At 6:50 we are greeted by George Williams. George appears to be mid- to late-sixties with a full beard and a pleasant manner. George gives us a tattered card with the number 28 on it instructing us that is our group's position in the line to go into the church. There are cars from all over in the parking lot, Texas, Kentucky, Ontario, Iowa, and more.

A little before nine people begin to line up and George's wife, Jan, tells us what to expect. Jan is a former school teacher and abides no nonsense in line glaring at Sister Chadwick when she pointed out a very cold mockingbird sitting in a tree across the parking lot. No knives, scissors, or any other pointy object is allowed including knitting needles. Jan had to bring out one of the Secret Service agent on a previous occasion to convince a lady from New Zealand to put her needles back in the car. Apparently, the Secret Service get very nervous about Mr. Carter's Sunday School class. After all, it's widely advertised, it's open to the public and who knows what kind of a crazy might think to make a name for himself by attacking a former president. Everyone empties their pockets and bags and are wanded by the agents. Photos are only allowed before the invocation while Mr. Carter talks to the attendees.

The lesson was excellent. At 93 Mr.
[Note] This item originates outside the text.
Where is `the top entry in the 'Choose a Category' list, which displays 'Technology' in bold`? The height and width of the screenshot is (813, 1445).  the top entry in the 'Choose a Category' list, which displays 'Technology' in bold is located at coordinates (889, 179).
Carter is somewhat stooped but is vigorous and lively. He talked about faith and that when one loves Jesus and if one loves Jesus, one would do nothing to cause Jesus pain. The example he used was: If your daughter suffered whenever you did something wrong, would you do wrong.
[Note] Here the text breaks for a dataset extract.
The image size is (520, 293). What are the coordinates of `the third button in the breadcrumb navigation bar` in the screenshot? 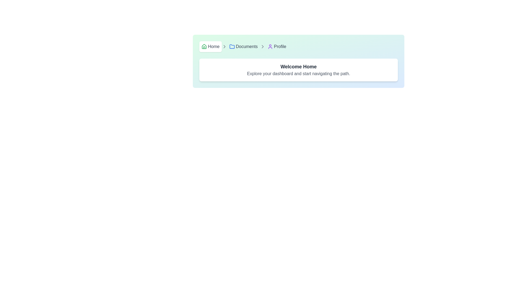 It's located at (277, 46).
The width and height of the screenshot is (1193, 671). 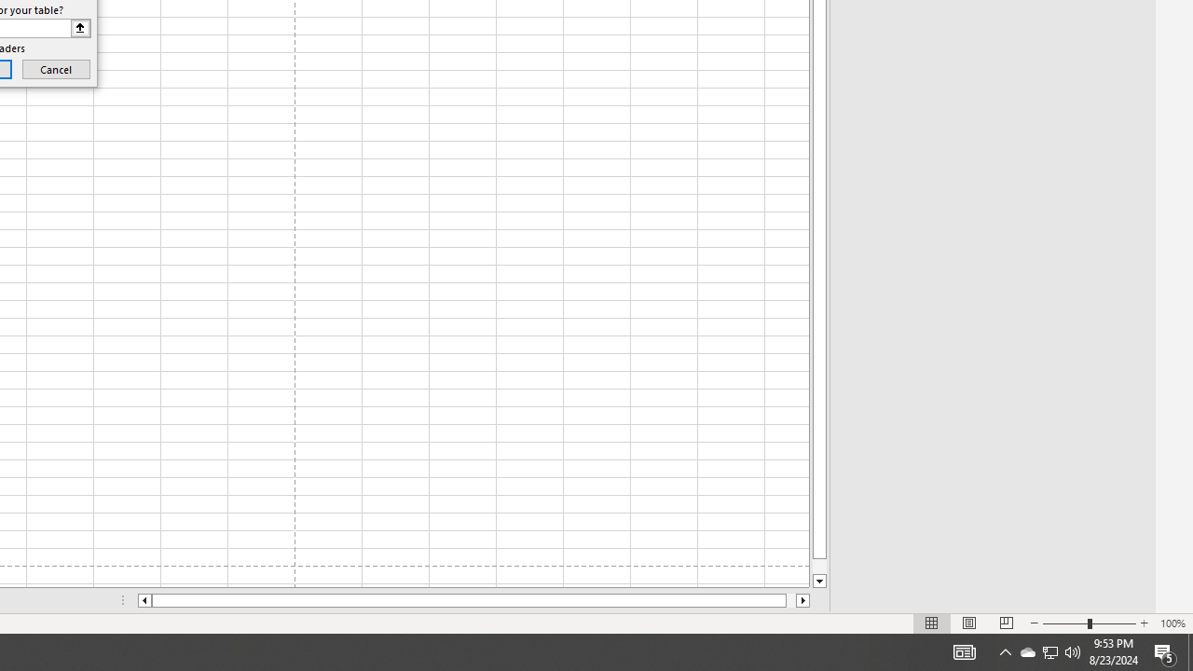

We stayed for the service after the lesson. The pastor, Brandon Patterson, gave the sermon but I must confess I dosed some and missed a bit of it. Pastor Patterson is twenty-three, this is his first job as a pastor having just completed seminary this past spring, and was getting married the following Saturday.

President and First Lady Carter sat for pictures after the service. Here we three are with them:

The Carter's have been married for 71 years. While we were in Plains, we went to their former school, now a National Park Service museum about the Carters and saw the smiling peanut:

As for Saturday

Summer and Jake meet us at the Massee Lane Gardens in Fort Valley, GA. The gardens are maintained by the American Camellia Society. In addition to a large expanse of camellia bushes, the main building houses a world-class porcelain collection.
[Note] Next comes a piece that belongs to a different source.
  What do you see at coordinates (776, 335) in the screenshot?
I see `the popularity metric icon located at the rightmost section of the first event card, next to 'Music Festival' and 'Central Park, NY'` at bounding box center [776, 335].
I didn't know anything about camellias. I didn't know and am having some difficulty adjusting to flowering bushes in November. Colors range from the purest white

to dark red

with simple six petal flowers

to bunches of petals:

Here's what one of the bushes looks like:

The azaleas were also blooming:

and even the bindweed:

My first experience with azaleas was in 1971 when we moved to Long Island. Flowering bushes are not an common thing in the semi-arid climate of northeastern Colorado and I was astonished when I saw azaleas and rhododendrons blowing in May and June. Seeing azaleas bloom in November is just as astonishing.

We had a great time. Here are Sister Chadwick with Summer and Jake:

There is a Japanese garden with a koi pond on the grounds:

The stones with the cross hatching are mill stones. Mill stones are used through out the gardens.

Inside the main building:

are the porcelain figurines:

My comment to Jake, "This represents a lot of cotton and peanut wealth."

The Previous Week

Sister Chadwick saw an announcement in the paper about a free concert billed as three generations of pianists. It was sponsored by the Macon Morning Music Club. We enjoyed it.

The grandmother, Susan McDuffie, played the organ and piano. The mother, Margery Whatley, and the grandmother played two pianos. The 14-year old granddaughters, Lindsay and Kendall Whatley, played two pianos. The mother and granddaughters played solos. The son, Robert McDuffie, a world famous violinist, played his $3.5 million, 1735 violin with Baxter James, a cousin, on the guitar. They played Bach, Gershwin, Poulenc, Rachmaninoff, Chopin—it really was a marvelous performance. The grandmother and son played How Great Thou Art. Sister Chadwick immediately bought CDs of Margery Whatley's and Robert McDuffie's music.